Bauer JA, Lupica JA, Schmidt H, Morrison BH, Haney RM, Masci RK, Lee RM, Didonato JA, Lindner DJ - PLoS ONE (2007)

Bottom Line: Chemotherapeutic agents often simultaneously induce an apoptotic signal and activation of NF-kappaB, which has the undesired effect of promoting cell survival.NO-Cbl pre-treatment resulted in decreased NF-kappaB DNA binding activity, inhibition of IkappaB kinase (IKK) enzymatic activity, decreased AKT activation, increased caspase-8 and PARP cleavage, and decreased cellular XIAP protein levels.The use of NO-Cbl to inhibit survival signaling may enhance drug efficacy by preventing concomitant activation of NF-kappaB or AKT.
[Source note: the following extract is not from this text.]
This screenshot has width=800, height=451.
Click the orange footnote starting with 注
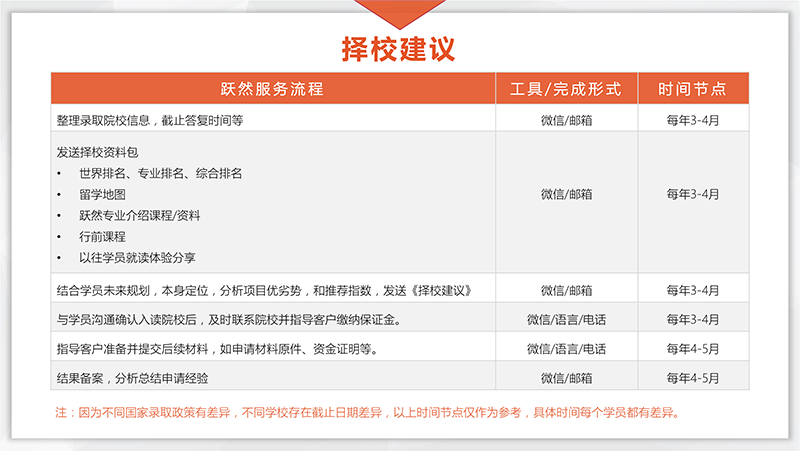click(x=367, y=412)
View Article: PubMed Central - PubMed

Affiliation: Taussig Cancer Center, Center for Hematology and Oncology Molecular Therapeutics, The Cleveland Clinic Foundation, Cleveland, Ohio, United States of America. bauerj@ccf.org <bauerj@ccf.org>

ABSTRACT

Background: Nitrosylcobalamin (NO-Cbl) is a chemotherapeutic pro-drug derived from vitamin B12 that preferentially delivers nitric oxide (NO) to tumor cells, based upon increased receptor expression. NO-Cbl induces Apo2L/TRAIL-mediated apoptosis and inhibits survival signaling in a variety of malignant cell lines. Chemotherapeutic agents often simultaneously induce an apoptotic signal and activation of NF-kappaB, which has the undesired effect of promoting cell survival. The specific aims of this study were to 1) measure the anti-tumor effects of NO-Cbl alone and in combination with conventional chemotherapeutic agents, and to 2) examine the mechanism of action of NO-Cbl as a single agent and in combination therapy.
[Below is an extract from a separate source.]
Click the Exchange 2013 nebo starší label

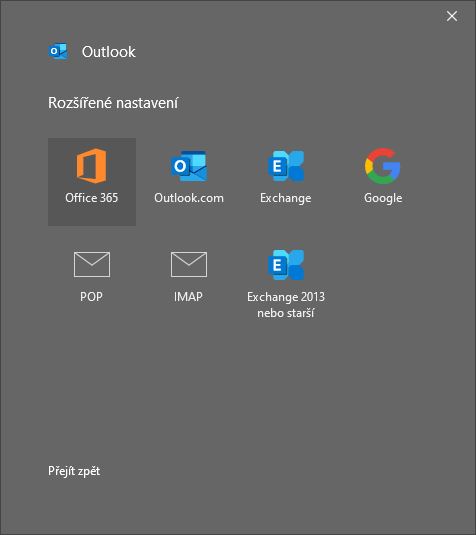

Methodology: Using anti-proliferative assays, electrophoretic mobility shift assay (EMSA), immunoblot analysis and kinase assays, we demonstrate an increase in the effectiveness of chemotherapeutic agents in combination with NO-Cbl as a result of suppressed NF-kappaB activation.

Results: Eighteen chemotherapeutic agents were tested in combination with NO-Cbl, in thirteen malignant cell lines, resulting in a synergistic anti-proliferative effect in 78% of the combinations tested. NO-Cbl pre-treatment resulted in decreased NF-kappaB DNA binding activity, inhibition of IkappaB kinase (IKK) enzymatic activity, decreased AKT activation, increased caspase-8 and PARP cleavage, and decreased cellular XIAP protein levels.

Conclusion: The use of NO-Cbl to inhibit survival signaling may enhance drug efficacy by preventing concomitant activation of NF-kappaB or AKT.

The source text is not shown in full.